---- Selected extract
Furthermore, the theory of Arbitrage Pricing Theory neglects salient statistical metrics that are commonly used in data science to assess the applicability of a model, namely \(p\)-value assessment. Considering the overall design of our experiment, we could have returned more significant results by considering multiple monkey portfolios. As it stands, it is not sufficient to merely use one instance of a monkey portfolio. This decision, however, was made out of time constraints.
In conclusion, our tutorial confirms our hypothesis. That being said, our model is far from industry-ready. It can, however, be improved by combining concepts in data science and financial theory.
The following code was run once to extract the following daily historical data over the past 5 years from the date of the JSON call:
This data was extracted for the following equities, tradeable on the IEX exchange:
##
# Returns a dataframe of date, close, high, low, and volume
#
# @param: tick
# String, the stock ticker whose data we want
# @param: range
# String, the range of data. We will use "5y"
#
# @author: Jared Gill
iex_chart <- function(tick, range){
# Make REST call
r <- GET("https://api.iextrading.com/1.0/stock/market/batch",
query = list(symbols = tick,
types = "chart",
range = range, last = "5")
)
# Remove formatting
r1 <- content(r)
--------
- What you will do
1. In the stock-pricing tutorial, why was only one monkey portfolio used?
2. Carry the stock-pricing tutorial forward from its final line.
---- Collected material
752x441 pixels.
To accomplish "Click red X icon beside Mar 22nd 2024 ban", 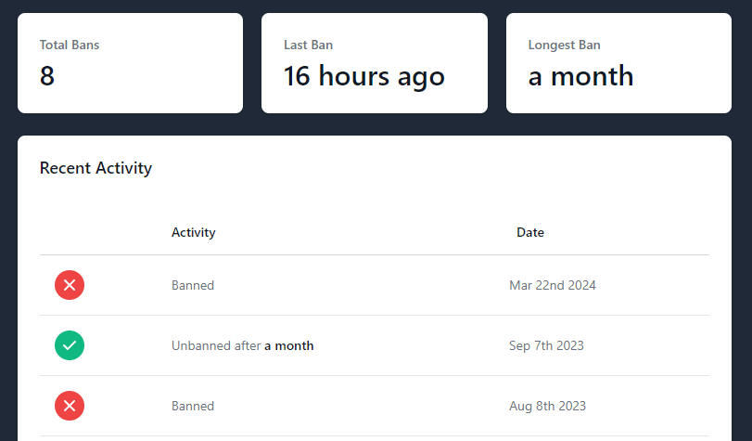I will click(x=70, y=285).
--------
- Answers to the exercise
1. Time constraints.

2.
rtick <- enframe(unlist(r1[[tick]]$chart))
# Extract data
rdates <- filter(rtick, name=="date")
rclose <- filter(rtick, name=="close")
rhigh <- filter(rtick, name=="high")
rlow <- filter(rtick, name=="low")
rvolume <- filter(rtick, name=="volume")
rchange <- filter(rtick, name=="change")
# Make data frame
df <- data.frame(rdates[2], rclose[2], rhigh[2], rlow[2], rvolume[2],
rchange[2])
# Rename columns
df <- df %>%
rename(date="value", close="value.1", high="value.2", low="value.3",
volume="value.4", change="value.5")
return(df)
}
################################################################################
# Main
################################################################################
# Convert data to dataframes
df_aapl <- iex_chart("AAPL", "5y")
df_cone <- iex_chart("CONE", "5y")
df_fb <- iex_chart("FB", "5y")
df_goog <- iex_chart("GOOG", "5y")
df_govt <- iex_chart("GOVT", "5y")
df_vz <- iex_chart("VZ", "5y")
# Write to CSVs
write_csv(df_aapl, "aapl.csv")
write_csv(df_cone, "cone.csv")
write_csv(df_fb, "fb.csv")
write_csv(df_goog, "goog.csv")
write_csv(df_govt, "govt.csv")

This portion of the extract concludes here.